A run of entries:
((

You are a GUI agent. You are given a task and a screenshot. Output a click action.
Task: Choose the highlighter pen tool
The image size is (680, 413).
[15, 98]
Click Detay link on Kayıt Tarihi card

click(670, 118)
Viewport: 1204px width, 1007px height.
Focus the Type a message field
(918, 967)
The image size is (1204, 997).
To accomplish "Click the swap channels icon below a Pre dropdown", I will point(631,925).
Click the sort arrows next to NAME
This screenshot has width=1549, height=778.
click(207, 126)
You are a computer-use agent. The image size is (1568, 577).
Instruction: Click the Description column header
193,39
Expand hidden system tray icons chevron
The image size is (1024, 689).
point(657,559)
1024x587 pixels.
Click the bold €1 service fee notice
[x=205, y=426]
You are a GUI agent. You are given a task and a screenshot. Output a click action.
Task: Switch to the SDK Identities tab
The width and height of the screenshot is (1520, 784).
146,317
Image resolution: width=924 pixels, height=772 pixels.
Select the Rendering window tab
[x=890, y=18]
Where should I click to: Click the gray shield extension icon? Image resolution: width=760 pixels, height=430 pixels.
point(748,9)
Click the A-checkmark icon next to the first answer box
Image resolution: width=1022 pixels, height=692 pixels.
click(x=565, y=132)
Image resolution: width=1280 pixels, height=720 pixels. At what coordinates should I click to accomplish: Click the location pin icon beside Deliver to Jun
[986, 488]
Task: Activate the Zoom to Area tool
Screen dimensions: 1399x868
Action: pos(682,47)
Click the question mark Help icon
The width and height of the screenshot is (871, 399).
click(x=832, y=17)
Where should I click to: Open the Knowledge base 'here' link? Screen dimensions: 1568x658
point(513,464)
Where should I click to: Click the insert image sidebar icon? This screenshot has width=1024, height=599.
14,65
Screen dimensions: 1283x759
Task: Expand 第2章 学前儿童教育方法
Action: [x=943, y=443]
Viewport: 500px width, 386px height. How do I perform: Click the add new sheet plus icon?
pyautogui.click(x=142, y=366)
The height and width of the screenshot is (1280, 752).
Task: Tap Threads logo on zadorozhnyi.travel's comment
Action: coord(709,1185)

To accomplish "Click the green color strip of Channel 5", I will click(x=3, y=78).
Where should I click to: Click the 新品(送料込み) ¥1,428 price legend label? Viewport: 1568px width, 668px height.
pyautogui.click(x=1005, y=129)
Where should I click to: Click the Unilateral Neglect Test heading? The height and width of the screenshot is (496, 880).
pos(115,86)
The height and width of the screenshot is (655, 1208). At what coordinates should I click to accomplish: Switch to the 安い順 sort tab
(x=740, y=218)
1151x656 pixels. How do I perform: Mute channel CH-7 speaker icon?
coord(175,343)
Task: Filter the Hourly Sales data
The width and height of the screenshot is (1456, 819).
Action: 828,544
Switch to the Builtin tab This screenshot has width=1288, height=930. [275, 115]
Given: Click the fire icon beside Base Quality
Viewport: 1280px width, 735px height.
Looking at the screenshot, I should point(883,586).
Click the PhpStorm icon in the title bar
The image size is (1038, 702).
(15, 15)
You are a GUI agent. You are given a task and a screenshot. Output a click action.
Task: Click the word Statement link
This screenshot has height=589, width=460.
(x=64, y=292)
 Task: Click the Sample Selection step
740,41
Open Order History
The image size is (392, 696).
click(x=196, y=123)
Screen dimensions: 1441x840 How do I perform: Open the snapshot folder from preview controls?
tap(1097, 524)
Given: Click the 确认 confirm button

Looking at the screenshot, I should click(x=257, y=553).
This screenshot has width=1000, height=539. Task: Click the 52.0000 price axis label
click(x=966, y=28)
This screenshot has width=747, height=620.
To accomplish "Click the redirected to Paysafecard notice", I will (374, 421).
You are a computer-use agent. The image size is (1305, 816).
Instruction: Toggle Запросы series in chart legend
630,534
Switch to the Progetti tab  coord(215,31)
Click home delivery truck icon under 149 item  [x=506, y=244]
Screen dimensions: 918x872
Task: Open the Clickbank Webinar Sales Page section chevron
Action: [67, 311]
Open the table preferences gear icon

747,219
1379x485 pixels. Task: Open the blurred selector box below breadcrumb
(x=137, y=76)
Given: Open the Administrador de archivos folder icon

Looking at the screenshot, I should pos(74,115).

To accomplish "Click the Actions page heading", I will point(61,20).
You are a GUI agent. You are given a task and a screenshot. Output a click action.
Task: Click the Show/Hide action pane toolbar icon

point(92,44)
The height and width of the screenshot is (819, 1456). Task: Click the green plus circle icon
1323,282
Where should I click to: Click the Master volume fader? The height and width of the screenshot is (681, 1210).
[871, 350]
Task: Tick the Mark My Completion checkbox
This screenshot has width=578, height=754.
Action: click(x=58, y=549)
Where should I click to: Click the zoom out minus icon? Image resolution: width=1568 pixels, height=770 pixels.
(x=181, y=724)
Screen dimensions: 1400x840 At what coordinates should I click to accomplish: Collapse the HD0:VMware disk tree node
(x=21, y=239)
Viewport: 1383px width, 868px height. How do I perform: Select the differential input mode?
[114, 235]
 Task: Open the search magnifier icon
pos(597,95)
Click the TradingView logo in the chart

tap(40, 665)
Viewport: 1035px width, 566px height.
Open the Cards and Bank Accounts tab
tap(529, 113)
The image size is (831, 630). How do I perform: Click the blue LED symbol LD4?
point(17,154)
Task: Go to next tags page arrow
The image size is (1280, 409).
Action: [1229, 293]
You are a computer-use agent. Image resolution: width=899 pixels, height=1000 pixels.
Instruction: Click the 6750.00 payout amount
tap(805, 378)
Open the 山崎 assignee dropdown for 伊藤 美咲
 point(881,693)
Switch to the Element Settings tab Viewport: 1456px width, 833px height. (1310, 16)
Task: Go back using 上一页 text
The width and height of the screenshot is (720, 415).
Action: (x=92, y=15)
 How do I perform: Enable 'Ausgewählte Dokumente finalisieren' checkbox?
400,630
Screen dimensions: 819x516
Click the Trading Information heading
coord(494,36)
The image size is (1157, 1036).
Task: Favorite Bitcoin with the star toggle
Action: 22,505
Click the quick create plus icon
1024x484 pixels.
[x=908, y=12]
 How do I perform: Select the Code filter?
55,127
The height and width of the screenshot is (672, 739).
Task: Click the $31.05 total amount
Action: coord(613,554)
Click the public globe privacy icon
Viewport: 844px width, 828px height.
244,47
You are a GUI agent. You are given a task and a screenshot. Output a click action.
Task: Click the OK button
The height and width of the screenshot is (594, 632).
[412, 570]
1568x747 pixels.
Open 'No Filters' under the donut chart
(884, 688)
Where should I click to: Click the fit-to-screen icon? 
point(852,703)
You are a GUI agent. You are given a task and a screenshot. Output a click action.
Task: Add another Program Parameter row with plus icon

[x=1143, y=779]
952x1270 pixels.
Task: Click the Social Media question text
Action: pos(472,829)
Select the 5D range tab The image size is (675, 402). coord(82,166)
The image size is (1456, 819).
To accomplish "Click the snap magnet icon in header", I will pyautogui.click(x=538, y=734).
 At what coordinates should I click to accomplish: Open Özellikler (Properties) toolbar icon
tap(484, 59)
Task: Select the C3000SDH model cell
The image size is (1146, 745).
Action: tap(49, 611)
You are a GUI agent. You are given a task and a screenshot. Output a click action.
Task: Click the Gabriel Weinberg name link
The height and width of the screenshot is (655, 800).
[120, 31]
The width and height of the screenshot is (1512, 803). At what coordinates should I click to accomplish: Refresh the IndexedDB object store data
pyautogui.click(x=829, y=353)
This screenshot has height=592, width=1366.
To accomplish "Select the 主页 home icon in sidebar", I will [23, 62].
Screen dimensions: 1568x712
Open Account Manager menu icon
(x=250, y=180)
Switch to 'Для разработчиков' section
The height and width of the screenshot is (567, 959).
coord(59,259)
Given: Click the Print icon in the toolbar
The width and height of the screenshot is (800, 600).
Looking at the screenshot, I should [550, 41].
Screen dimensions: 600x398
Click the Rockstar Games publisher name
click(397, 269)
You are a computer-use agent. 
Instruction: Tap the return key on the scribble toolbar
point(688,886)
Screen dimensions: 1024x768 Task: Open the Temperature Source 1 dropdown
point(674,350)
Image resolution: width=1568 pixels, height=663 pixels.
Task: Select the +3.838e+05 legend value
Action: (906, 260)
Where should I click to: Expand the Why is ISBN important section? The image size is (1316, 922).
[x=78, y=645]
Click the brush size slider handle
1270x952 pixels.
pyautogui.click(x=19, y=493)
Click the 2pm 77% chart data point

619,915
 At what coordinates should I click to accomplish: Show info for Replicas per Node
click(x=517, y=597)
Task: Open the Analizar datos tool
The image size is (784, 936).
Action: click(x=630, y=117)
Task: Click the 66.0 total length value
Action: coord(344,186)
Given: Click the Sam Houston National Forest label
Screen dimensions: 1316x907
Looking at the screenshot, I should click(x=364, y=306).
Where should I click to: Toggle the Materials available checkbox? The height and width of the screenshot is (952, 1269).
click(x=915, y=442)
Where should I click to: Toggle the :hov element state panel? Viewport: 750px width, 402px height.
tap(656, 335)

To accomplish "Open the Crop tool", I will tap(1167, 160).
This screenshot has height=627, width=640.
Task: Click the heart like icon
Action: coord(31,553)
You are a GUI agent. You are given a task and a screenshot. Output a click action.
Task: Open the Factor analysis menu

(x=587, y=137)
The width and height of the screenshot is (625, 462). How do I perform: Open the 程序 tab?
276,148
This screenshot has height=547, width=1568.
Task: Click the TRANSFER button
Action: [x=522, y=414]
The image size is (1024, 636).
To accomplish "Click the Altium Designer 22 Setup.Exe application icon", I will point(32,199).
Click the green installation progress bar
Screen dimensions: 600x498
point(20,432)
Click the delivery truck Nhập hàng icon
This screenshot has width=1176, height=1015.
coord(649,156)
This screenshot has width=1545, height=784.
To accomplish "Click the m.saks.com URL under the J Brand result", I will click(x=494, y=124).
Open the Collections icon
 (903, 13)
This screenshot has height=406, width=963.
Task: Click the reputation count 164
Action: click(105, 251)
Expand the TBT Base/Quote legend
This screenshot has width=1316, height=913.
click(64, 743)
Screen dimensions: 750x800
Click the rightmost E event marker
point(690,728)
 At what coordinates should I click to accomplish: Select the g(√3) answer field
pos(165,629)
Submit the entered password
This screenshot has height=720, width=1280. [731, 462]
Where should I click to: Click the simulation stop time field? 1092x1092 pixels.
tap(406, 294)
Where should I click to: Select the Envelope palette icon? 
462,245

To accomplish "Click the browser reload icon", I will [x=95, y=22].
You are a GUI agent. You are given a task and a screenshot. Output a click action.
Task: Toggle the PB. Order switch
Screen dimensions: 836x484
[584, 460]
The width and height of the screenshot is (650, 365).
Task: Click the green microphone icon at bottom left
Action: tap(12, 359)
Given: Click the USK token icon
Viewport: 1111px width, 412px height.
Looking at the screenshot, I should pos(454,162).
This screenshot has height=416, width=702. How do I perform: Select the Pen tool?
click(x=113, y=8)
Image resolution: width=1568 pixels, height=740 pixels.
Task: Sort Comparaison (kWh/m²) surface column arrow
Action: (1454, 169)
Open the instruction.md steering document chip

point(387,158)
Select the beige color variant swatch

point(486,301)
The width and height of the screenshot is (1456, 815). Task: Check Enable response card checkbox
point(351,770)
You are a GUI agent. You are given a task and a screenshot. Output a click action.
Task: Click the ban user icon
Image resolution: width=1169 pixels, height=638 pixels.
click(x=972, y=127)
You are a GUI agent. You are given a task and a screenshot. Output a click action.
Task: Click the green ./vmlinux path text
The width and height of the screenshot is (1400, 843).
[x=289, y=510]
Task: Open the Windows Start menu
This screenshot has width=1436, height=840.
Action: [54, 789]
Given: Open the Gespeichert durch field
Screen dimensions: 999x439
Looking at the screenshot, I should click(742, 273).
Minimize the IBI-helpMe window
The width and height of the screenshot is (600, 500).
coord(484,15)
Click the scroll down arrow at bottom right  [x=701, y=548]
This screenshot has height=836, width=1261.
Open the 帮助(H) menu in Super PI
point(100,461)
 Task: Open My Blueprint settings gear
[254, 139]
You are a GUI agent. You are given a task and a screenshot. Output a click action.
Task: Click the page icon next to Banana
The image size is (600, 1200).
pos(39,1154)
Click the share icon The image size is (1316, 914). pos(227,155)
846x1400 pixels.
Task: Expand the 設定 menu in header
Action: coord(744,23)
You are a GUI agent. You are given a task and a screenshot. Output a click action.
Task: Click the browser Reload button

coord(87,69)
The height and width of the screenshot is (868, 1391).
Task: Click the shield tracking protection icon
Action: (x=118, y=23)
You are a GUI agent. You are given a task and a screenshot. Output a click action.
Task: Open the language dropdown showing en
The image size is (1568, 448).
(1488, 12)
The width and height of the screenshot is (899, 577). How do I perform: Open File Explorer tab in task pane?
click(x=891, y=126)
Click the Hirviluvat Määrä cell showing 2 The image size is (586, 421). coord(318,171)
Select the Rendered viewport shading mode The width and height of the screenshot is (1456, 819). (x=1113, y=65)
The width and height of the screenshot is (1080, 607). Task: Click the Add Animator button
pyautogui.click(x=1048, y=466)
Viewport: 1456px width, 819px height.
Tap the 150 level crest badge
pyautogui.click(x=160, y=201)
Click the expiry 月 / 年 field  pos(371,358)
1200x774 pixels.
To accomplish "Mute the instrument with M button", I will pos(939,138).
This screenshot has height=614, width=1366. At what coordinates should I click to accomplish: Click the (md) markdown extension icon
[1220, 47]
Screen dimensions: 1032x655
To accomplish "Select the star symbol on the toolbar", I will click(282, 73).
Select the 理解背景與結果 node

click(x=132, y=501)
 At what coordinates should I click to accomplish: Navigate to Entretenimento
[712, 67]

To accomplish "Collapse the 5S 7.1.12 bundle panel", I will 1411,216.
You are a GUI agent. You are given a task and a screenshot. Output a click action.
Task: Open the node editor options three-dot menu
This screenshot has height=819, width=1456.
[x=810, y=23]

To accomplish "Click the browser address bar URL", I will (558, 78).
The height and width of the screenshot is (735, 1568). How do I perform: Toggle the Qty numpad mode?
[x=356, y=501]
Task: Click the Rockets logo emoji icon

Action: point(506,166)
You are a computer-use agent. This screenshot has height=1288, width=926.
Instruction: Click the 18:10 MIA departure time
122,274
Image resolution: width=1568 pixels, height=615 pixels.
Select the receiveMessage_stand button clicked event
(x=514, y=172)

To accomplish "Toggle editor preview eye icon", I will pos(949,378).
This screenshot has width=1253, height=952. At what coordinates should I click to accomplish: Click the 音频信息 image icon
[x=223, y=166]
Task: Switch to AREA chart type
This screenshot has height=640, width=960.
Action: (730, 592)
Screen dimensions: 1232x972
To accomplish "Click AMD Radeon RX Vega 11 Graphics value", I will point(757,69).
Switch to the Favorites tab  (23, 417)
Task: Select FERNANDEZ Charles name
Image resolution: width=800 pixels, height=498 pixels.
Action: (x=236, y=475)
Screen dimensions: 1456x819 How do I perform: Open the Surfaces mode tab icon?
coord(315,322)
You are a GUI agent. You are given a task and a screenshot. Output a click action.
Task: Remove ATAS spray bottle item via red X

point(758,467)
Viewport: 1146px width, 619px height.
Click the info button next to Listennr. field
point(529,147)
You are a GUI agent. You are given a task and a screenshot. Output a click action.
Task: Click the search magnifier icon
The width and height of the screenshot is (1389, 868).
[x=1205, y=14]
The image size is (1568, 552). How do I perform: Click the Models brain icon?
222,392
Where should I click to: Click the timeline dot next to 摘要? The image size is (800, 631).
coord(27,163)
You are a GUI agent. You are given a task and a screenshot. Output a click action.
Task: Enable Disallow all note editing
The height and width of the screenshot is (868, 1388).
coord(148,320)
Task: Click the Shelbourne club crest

))

■ Directions for this task: Rewrite the entries starting at the line containing "Click the quick create plus icon" and ending at the line containing "coord(59,259)", replacing every occurrence of "GUI agent" with "computer-use agent" and leaving all other text unchanged.

■ Answer to this exercise:
Click the quick create plus icon
1024x484 pixels.
[x=908, y=12]
 How do I perform: Select the Code filter?
55,127
The height and width of the screenshot is (672, 739).
Task: Click the $31.05 total amount
Action: coord(613,554)
Click the public globe privacy icon
Viewport: 844px width, 828px height.
244,47
You are a computer-use agent. You are given a task and a screenshot. Output a click action.
Task: Click the OK button
The height and width of the screenshot is (594, 632).
[412, 570]
1568x747 pixels.
Open 'No Filters' under the donut chart
(884, 688)
Where should I click to: Click the fit-to-screen icon? 
point(852,703)
You are a computer-use agent. You are given a task and a screenshot. Output a click action.
Task: Add another Program Parameter row with plus icon

[x=1143, y=779]
952x1270 pixels.
Task: Click the Social Media question text
Action: pos(472,829)
Select the 5D range tab The image size is (675, 402). coord(82,166)
The image size is (1456, 819).
To accomplish "Click the snap magnet icon in header", I will pyautogui.click(x=538, y=734).
 At what coordinates should I click to accomplish: Open Özellikler (Properties) toolbar icon
tap(484, 59)
Task: Select the C3000SDH model cell
The image size is (1146, 745).
Action: tap(49, 611)
You are a computer-use agent. You are given a task and a screenshot. Output a click action.
Task: Click the Gabriel Weinberg name link
The height and width of the screenshot is (655, 800).
[120, 31]
The width and height of the screenshot is (1512, 803). At what coordinates should I click to accomplish: Refresh the IndexedDB object store data
pyautogui.click(x=829, y=353)
This screenshot has height=592, width=1366.
To accomplish "Select the 主页 home icon in sidebar", I will [23, 62].
Screen dimensions: 1568x712
Open Account Manager menu icon
(x=250, y=180)
Switch to 'Для разработчиков' section
The height and width of the screenshot is (567, 959).
coord(59,259)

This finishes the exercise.